WHAT THE TASK ASKS: Please print the data again exactly as given.
[Start of section]
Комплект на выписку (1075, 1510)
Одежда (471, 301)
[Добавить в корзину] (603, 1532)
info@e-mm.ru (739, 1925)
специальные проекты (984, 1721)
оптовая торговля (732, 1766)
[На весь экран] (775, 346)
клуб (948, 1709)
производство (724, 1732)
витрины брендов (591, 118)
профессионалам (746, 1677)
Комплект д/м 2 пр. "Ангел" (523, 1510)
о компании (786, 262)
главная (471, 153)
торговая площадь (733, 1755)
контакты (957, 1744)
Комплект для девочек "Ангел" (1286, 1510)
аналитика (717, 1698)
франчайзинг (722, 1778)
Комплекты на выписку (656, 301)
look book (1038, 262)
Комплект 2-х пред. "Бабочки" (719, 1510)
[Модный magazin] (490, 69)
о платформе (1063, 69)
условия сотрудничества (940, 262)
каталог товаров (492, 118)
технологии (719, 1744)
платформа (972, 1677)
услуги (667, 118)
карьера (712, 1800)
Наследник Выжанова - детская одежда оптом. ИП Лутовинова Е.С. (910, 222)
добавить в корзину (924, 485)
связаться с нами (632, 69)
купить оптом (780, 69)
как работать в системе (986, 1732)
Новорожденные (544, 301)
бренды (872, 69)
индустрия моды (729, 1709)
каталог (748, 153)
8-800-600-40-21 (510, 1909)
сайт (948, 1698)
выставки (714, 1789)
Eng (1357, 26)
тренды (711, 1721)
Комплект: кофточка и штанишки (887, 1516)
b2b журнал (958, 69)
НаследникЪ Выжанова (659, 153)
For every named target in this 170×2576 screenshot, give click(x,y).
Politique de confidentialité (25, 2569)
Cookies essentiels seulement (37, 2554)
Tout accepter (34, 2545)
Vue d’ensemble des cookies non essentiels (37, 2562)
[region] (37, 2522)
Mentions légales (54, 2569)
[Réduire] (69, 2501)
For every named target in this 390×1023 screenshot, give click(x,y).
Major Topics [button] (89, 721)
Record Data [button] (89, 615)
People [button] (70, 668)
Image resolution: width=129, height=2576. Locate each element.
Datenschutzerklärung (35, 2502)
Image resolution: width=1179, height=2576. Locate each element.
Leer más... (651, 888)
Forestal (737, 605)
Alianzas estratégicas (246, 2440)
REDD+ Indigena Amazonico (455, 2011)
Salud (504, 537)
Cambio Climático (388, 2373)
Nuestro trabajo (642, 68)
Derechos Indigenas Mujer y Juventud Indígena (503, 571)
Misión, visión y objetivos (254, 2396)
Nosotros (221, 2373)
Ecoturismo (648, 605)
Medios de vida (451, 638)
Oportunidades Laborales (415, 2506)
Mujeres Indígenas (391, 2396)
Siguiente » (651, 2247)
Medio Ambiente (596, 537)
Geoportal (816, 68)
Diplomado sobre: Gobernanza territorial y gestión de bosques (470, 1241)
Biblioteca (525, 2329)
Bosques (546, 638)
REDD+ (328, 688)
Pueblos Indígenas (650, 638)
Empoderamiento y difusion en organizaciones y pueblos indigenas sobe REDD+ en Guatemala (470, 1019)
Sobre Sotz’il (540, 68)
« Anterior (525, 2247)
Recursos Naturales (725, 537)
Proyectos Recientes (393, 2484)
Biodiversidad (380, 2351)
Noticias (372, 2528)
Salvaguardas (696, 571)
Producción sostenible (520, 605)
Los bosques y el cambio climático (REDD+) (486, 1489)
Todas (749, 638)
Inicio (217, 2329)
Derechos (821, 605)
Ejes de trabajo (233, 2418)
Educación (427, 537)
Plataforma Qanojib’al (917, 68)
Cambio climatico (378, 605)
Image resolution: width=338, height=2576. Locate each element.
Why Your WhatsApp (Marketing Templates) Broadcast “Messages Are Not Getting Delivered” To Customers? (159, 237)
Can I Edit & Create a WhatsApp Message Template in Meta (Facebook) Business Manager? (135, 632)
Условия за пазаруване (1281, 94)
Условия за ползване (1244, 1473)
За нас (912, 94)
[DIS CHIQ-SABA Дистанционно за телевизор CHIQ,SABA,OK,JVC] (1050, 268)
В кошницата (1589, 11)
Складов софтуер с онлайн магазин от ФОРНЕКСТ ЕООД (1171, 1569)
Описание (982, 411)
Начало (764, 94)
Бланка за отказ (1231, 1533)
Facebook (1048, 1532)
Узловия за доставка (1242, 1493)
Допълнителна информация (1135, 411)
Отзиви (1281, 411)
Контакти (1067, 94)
[End of section]
RESPONSE AREA:
Комплект на выписку (1075, 1510)
Одежда (471, 301)
[Добавить в корзину] (603, 1532)
info@e-mm.ru (739, 1925)
специальные проекты (984, 1721)
оптовая торговля (732, 1766)
[На весь экран] (775, 346)
клуб (948, 1709)
производство (724, 1732)
витрины брендов (591, 118)
профессионалам (746, 1677)
Комплект д/м 2 пр. "Ангел" (523, 1510)
о компании (786, 262)
главная (471, 153)
торговая площадь (733, 1755)
контакты (957, 1744)
Комплект для девочек "Ангел" (1286, 1510)
аналитика (717, 1698)
франчайзинг (722, 1778)
Комплекты на выписку (656, 301)
look book (1038, 262)
Комплект 2-х пред. "Бабочки" (719, 1510)
[Модный magazin] (490, 69)
о платформе (1063, 69)
условия сотрудничества (940, 262)
каталог товаров (492, 118)
технологии (719, 1744)
платформа (972, 1677)
услуги (667, 118)
карьера (712, 1800)
Наследник Выжанова - детская одежда оптом. ИП Лутовинова Е.С. (910, 222)
добавить в корзину (924, 485)
связаться с нами (632, 69)
купить оптом (780, 69)
как работать в системе (986, 1732)
Новорожденные (544, 301)
бренды (872, 69)
индустрия моды (729, 1709)
каталог (748, 153)
8-800-600-40-21 (510, 1909)
сайт (948, 1698)
выставки (714, 1789)
Eng (1357, 26)
тренды (711, 1721)
Комплект: кофточка и штанишки (887, 1516)
b2b журнал (958, 69)
НаследникЪ Выжанова (659, 153)
For every named target in this 170×2576 screenshot, give click(x,y).
Politique de confidentialité (25, 2569)
Cookies essentiels seulement (37, 2554)
Tout accepter (34, 2545)
Vue d’ensemble des cookies non essentiels (37, 2562)
[region] (37, 2522)
Mentions légales (54, 2569)
[Réduire] (69, 2501)
For every named target in this 390×1023 screenshot, give click(x,y).
Major Topics [button] (89, 721)
Record Data [button] (89, 615)
People [button] (70, 668)
Image resolution: width=129, height=2576. Locate each element.
Datenschutzerklärung (35, 2502)
Image resolution: width=1179, height=2576. Locate each element.
Leer más... (651, 888)
Forestal (737, 605)
Alianzas estratégicas (246, 2440)
REDD+ Indigena Amazonico (455, 2011)
Salud (504, 537)
Cambio Climático (388, 2373)
Nuestro trabajo (642, 68)
Derechos Indigenas Mujer y Juventud Indígena (503, 571)
Misión, visión y objetivos (254, 2396)
Nosotros (221, 2373)
Ecoturismo (648, 605)
Medios de vida (451, 638)
Oportunidades Laborales (415, 2506)
Mujeres Indígenas (391, 2396)
Siguiente » (651, 2247)
Medio Ambiente (596, 537)
Geoportal (816, 68)
Diplomado sobre: Gobernanza territorial y gestión de bosques (470, 1241)
Biblioteca (525, 2329)
Bosques (546, 638)
REDD+ (328, 688)
Pueblos Indígenas (650, 638)
Empoderamiento y difusion en organizaciones y pueblos indigenas sobe REDD+ en Guatemala (470, 1019)
Sobre Sotz’il (540, 68)
« Anterior (525, 2247)
Recursos Naturales (725, 537)
Proyectos Recientes (393, 2484)
Biodiversidad (380, 2351)
Noticias (372, 2528)
Salvaguardas (696, 571)
Producción sostenible (520, 605)
Los bosques y el cambio climático (REDD+) (486, 1489)
Todas (749, 638)
Inicio (217, 2329)
Derechos (821, 605)
Ejes de trabajo (233, 2418)
Educación (427, 537)
Plataforma Qanojib’al (917, 68)
Cambio climatico (378, 605)
Image resolution: width=338, height=2576. Locate each element.
Why Your WhatsApp (Marketing Templates) Broadcast “Messages Are Not Getting Delivered” To Customers? (159, 237)
Can I Edit & Create a WhatsApp Message Template in Meta (Facebook) Business Manager? (135, 632)
Условия за пазаруване (1281, 94)
Условия за ползване (1244, 1473)
За нас (912, 94)
[DIS CHIQ-SABA Дистанционно за телевизор CHIQ,SABA,OK,JVC] (1050, 268)
В кошницата (1589, 11)
Складов софтуер с онлайн магазин от ФОРНЕКСТ ЕООД (1171, 1569)
Описание (982, 411)
Начало (764, 94)
Бланка за отказ (1231, 1533)
Facebook (1048, 1532)
Узловия за доставка (1242, 1493)
Допълнителна информация (1135, 411)
Отзиви (1281, 411)
Контакти (1067, 94)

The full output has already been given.